Clinical Pharmacokinetics and Pharmacodynamics of Letermovir in Allogenic Hematopoietic Cell Transplantation.

Abstract

Letermovir is a newly developed antiviral agent used for the prophylaxis of human cytomegalovirus infections in patients undergoing allogeneic hematopoietic cell transplantation. This novel anti-cytomegalovirus drug, used for the prophylaxis of cytomegalovirus reactivation until approximately 200 days after transplantation, effectively reduces the risk of clinically significant cytomegalovirus infection. No human counterpart exists for the terminase complex; letermovir is virus specific and lacks some toxicities previously observed with other anti-cytomegalovirus drugs, such as cytopenia and nephrotoxicity.

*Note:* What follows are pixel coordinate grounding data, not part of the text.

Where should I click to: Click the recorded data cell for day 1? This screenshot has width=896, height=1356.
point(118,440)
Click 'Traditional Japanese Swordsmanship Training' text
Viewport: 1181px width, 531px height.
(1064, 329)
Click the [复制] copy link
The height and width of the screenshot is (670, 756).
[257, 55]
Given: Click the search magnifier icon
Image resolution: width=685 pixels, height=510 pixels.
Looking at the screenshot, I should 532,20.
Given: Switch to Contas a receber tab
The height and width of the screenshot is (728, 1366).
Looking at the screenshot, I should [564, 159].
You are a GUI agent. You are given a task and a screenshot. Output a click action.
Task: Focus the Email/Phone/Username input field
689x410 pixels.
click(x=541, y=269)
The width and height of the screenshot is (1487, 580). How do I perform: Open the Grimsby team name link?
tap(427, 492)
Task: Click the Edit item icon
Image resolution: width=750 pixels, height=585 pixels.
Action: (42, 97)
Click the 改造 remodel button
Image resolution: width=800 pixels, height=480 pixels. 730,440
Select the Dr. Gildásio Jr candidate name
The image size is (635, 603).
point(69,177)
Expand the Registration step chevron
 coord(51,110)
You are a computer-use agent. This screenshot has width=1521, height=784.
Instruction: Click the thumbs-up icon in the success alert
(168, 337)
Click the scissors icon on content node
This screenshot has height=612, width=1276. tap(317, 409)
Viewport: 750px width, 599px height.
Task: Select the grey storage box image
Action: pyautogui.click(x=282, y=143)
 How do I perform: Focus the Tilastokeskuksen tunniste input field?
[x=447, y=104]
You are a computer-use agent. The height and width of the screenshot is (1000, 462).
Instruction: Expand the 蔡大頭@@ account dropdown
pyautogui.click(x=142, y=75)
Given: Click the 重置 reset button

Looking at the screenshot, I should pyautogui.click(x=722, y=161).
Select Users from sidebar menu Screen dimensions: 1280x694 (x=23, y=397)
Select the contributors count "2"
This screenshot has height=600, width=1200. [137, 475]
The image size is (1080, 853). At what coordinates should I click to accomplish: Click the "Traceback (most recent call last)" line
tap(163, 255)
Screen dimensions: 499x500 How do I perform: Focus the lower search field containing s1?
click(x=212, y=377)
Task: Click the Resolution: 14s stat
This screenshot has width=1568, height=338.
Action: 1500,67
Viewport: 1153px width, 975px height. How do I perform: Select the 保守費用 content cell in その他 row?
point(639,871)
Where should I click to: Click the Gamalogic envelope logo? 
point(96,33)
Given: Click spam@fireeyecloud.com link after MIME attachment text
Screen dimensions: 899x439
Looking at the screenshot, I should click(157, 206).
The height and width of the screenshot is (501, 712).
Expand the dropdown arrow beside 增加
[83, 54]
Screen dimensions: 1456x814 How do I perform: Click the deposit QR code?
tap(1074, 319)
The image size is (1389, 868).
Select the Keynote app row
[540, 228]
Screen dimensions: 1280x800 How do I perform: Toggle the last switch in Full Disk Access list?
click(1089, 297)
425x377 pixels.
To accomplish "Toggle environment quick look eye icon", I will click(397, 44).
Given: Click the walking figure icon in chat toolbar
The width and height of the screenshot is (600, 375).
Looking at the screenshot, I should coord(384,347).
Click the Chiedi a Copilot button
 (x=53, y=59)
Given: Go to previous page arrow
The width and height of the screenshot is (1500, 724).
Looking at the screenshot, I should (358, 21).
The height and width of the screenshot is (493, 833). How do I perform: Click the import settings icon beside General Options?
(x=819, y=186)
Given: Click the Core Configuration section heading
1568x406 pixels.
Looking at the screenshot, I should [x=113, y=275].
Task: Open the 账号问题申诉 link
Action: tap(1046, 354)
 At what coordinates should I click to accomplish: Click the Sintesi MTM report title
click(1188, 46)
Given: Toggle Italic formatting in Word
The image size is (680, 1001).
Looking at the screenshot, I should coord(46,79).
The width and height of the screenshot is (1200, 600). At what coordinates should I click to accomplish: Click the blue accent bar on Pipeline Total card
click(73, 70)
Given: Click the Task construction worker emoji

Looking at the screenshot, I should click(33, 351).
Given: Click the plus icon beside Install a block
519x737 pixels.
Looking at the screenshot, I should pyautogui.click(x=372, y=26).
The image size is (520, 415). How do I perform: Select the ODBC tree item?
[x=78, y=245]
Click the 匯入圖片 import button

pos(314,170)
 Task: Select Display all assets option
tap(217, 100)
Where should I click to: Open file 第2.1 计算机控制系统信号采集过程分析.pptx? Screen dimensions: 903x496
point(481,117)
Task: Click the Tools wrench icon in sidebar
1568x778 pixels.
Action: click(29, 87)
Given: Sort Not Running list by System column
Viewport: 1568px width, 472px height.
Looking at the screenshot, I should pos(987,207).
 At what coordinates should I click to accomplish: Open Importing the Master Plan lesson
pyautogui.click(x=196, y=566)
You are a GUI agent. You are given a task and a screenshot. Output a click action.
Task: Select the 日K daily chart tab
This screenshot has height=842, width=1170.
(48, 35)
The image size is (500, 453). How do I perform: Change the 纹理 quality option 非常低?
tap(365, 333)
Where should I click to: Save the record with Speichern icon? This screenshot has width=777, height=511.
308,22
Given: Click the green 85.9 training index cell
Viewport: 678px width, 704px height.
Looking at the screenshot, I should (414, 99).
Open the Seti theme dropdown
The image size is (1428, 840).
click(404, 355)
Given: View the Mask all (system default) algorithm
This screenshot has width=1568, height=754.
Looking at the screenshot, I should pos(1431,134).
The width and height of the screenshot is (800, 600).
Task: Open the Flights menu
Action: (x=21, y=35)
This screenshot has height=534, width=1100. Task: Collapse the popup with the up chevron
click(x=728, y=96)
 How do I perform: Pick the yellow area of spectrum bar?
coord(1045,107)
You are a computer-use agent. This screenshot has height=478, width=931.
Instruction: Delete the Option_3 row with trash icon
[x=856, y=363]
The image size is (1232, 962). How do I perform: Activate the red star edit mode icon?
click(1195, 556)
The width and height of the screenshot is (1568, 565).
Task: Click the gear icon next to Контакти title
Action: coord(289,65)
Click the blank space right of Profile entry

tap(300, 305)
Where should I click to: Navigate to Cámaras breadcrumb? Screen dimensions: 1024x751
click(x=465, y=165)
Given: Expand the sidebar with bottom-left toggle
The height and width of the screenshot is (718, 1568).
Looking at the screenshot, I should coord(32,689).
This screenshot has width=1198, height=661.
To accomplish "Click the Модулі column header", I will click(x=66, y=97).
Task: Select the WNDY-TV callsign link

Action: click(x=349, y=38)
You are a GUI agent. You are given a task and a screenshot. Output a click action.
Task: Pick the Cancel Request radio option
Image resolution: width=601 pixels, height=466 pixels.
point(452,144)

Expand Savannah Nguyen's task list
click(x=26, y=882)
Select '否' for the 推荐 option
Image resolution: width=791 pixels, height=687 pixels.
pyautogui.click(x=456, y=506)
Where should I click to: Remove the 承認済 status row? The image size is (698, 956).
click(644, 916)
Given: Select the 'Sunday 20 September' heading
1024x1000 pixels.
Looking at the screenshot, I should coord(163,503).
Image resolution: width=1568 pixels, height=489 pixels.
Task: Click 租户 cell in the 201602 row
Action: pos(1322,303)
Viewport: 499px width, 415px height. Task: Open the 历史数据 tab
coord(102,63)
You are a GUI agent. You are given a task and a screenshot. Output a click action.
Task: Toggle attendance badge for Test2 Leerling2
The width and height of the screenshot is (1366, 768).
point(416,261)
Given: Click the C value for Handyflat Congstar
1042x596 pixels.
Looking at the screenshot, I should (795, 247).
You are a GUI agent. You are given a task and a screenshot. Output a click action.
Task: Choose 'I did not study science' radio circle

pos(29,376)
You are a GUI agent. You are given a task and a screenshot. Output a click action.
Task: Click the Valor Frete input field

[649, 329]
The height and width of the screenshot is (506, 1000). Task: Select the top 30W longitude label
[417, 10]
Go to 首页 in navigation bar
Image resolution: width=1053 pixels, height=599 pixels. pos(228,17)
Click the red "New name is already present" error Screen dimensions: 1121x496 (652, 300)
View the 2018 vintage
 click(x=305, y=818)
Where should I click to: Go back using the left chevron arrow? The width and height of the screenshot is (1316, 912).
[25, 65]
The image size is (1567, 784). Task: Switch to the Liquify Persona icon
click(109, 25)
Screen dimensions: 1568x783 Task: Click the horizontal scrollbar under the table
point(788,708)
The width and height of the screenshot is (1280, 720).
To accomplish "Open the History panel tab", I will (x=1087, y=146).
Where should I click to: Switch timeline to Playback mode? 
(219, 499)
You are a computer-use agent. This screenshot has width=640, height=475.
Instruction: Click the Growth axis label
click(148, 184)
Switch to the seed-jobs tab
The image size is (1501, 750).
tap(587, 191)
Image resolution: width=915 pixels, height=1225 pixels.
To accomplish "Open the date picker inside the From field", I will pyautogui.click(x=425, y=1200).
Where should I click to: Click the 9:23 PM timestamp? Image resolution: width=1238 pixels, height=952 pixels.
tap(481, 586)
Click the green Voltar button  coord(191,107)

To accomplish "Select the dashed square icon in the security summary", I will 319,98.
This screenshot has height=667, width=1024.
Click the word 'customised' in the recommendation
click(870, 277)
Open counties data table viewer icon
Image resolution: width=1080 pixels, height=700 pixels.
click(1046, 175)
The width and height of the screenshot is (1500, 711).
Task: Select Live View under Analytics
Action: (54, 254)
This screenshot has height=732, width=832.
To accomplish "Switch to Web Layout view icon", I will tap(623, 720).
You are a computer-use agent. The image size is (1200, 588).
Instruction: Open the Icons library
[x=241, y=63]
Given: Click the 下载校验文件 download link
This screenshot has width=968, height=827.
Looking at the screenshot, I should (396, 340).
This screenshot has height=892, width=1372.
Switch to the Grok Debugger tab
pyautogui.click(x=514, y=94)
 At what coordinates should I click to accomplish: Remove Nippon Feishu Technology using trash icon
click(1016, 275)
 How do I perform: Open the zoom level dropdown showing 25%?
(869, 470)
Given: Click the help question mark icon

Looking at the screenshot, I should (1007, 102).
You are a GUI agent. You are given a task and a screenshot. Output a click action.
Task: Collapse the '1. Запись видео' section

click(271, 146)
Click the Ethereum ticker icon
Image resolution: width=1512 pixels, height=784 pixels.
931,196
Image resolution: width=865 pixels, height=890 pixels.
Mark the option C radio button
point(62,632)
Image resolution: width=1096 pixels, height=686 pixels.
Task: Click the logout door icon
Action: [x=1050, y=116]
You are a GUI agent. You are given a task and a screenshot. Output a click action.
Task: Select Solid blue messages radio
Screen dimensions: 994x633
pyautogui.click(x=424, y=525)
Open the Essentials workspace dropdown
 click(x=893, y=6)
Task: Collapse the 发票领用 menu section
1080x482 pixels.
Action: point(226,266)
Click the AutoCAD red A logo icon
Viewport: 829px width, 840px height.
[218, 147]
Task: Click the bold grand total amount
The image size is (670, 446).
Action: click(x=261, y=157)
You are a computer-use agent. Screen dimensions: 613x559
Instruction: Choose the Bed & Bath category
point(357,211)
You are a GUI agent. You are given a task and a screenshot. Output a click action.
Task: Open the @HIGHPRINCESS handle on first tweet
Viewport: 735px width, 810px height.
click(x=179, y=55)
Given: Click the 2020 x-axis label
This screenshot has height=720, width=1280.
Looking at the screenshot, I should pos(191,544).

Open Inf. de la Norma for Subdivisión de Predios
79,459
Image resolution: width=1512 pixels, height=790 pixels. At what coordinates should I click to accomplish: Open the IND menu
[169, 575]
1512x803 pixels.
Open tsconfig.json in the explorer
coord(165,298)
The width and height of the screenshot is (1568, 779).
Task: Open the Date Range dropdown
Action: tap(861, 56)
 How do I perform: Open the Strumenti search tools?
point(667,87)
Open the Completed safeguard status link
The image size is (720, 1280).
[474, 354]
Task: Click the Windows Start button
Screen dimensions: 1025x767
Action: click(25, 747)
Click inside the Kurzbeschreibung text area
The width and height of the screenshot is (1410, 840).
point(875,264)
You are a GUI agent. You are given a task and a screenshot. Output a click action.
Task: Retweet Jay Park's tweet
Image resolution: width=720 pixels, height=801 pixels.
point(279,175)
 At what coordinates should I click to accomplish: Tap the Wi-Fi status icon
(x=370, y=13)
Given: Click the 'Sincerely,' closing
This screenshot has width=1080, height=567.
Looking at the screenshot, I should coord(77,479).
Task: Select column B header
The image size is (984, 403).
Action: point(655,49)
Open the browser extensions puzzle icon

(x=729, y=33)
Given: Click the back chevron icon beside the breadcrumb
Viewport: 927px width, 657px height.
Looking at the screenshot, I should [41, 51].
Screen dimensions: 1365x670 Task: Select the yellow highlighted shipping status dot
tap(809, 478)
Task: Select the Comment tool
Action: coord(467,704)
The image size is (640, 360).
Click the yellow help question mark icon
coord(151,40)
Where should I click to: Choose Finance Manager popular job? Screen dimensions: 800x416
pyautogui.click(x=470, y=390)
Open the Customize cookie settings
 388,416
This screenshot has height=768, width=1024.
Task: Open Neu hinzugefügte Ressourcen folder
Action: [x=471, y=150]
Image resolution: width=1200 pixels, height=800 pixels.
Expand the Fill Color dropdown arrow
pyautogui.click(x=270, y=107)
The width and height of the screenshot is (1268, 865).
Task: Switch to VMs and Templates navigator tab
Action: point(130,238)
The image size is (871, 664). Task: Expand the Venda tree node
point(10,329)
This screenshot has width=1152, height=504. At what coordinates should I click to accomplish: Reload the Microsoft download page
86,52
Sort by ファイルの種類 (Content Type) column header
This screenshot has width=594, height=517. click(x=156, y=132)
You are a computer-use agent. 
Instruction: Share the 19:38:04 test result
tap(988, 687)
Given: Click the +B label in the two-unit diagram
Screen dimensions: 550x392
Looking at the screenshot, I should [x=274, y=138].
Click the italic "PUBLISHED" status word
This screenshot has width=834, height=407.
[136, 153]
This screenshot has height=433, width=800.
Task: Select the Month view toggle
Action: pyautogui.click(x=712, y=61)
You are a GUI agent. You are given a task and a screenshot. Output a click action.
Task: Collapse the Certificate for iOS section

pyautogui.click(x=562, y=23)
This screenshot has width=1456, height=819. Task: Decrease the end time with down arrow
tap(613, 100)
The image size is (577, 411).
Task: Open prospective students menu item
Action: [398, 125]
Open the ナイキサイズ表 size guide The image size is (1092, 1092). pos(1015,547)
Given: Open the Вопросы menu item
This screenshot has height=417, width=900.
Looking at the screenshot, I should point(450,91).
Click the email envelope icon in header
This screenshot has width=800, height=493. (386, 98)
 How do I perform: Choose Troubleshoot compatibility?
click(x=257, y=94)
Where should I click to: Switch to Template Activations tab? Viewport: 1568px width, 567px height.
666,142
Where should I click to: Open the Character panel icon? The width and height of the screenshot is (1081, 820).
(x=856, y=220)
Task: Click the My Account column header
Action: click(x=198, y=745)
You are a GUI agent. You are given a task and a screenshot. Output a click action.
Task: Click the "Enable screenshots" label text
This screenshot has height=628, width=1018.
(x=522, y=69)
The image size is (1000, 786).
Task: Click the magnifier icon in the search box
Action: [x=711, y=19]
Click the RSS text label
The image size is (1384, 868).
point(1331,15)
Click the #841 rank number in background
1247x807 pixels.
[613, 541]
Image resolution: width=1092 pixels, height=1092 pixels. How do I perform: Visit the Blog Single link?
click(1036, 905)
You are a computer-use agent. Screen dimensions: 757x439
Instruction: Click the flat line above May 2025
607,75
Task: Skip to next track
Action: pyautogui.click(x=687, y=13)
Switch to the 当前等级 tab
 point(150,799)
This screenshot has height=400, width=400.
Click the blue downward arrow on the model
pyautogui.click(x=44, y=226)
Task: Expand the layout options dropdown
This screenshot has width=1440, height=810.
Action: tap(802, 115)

The absolute bioavailability of letermovir in healthy individuals is estimated to be 94% based on a population-pharmacokinetic analysis. In contrast, oral administration of letermovir to patients undergoing hematopoietic cell transplantation results in lower exposure than that in healthy individuals. Renal or hepatic impairment does not influence the intrinsic clearance of letermovir. Co-administration of letermovir may alter the plasma concentrations of other drugs, including itself, as it acts as a substrate and inhibitor/inducer of several drug-metabolizing enzymes and transporters. In particular, attention should be paid to the drug-drug interactions between letermovir and calcineurin inhibitors or azole antifungal agents, which are commonly used in patients undergoing hematopoietic cell transplantation. This article reviews and summarizes the clinical pharmacokinetics and pharmacodynamics of letermovir, focusing on patients undergoing hematopoietic cell transplantation, healthy individuals, and specific patient subsets.